Blood samples (20 ml) were collected from each study subject and processed within 2 hours after phlebotomy. Genomic DNA was extracted from 200 μl of frozen whole blood using the QIAamp DNA Blood Mini kit (Qiagen, Inc., Valencia, CA). The MassARRAY system (Sequenom, Inc., San Diego, CA) was used for SNP genotyping. The primers used were as follows: 5′-ACGTTGGATGCACCATGATACCTAAGTCGG-3′ (forward) and 5′-ACGTTGGATGATGTCCAGCAGGTTGTCAAG-3′ (reverse) for the PCR reactions and 5′-CAGGTTGTCAAGCTTCC-3′ for extension. As part of quality control efforts, we first determined genotypes of a panel of 90 DNA samples from Coriell Institute for Medical Research (Camden, NJ) and compared them with the published individual genotype data at two websites.8 Other quality control checks were in place at every step; the same controls (n = 4) were routinely genotyped in each plate of 96 DNA samples. Cases and controls were grouped together in each plate to avoid any systematic biases between plates. The Hardy-Weinberg equilibrium test was performed as another critical quality control check.
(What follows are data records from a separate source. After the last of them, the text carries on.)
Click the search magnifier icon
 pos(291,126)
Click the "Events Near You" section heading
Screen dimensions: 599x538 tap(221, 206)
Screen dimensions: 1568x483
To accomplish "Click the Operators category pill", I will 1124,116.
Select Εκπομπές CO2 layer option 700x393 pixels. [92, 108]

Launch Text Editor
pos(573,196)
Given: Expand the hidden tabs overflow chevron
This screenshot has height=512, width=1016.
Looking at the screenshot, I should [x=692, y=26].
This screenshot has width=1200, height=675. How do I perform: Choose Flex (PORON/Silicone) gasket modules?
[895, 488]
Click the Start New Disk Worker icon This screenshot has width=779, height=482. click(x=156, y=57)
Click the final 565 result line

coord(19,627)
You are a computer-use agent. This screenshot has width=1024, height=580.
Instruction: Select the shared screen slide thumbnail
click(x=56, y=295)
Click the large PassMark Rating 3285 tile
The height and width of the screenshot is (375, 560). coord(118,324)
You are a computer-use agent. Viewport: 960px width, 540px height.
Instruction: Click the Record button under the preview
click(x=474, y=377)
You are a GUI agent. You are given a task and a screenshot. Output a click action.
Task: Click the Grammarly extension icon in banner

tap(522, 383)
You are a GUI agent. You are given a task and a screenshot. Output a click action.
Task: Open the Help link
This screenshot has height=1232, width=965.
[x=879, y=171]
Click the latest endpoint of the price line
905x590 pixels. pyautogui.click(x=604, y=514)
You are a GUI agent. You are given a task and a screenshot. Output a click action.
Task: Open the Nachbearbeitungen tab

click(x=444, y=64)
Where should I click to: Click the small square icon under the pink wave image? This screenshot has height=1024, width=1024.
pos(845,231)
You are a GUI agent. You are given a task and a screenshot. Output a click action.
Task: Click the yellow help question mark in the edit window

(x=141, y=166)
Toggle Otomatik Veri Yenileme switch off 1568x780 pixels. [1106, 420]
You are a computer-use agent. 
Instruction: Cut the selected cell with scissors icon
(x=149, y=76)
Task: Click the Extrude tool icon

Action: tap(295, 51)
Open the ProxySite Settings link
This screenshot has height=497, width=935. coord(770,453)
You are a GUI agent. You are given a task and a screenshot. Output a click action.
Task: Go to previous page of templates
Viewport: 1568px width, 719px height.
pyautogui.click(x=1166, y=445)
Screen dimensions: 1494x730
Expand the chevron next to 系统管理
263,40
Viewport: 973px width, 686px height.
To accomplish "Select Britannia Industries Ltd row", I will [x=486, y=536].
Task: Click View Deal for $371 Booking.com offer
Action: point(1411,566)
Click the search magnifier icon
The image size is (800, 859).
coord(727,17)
ADPRT/PARP-1 Enzyme Activity.

Blood samples (30 ml) were collected in a nonfasting state and processed within 2 hours for peripheral mononuclear leukocytes isolation using the Lymphocyte Separation Medium (Organon Teknika Co., Durham, NC). The freshly isolated leukocytes were used for ADPRT/PARP-1 enzyme activity assays as determined by the rate of incorporation of [3H]adenine-NAD+ into cells as described previously (8). Data were recorded as dpm trichloroacetic acid (TCA)-precipitable [3H]adenine labeled NAD+/ 106 cells induced by H2O2 (100 μmol/L).

Statistical Analyses.

Student’s t test, χ2 test, and Fisher’s exact test were used to compare the distribution of demographic characteristics and allelic frequencies between cases and controls. Fisher’s exact tests were used to test whether genotype data were in Hardy-Weinberg equilibrium. Logistic regression was used to calculate crude and adjusted ORs and 95% CIs to evaluate the association between genotype and cancer risk. ANOVA was used to evaluate age of disease diagnosis by genotype and ADPRT/PARP-1 enzyme activity results by genotype. All of the statistical analyses were carried out using the Statistical Analysis System for personal computers (SAS Institute, Cary, NC) and the S-Plus Statistical Package (Insightful Corp., Seattle, WA).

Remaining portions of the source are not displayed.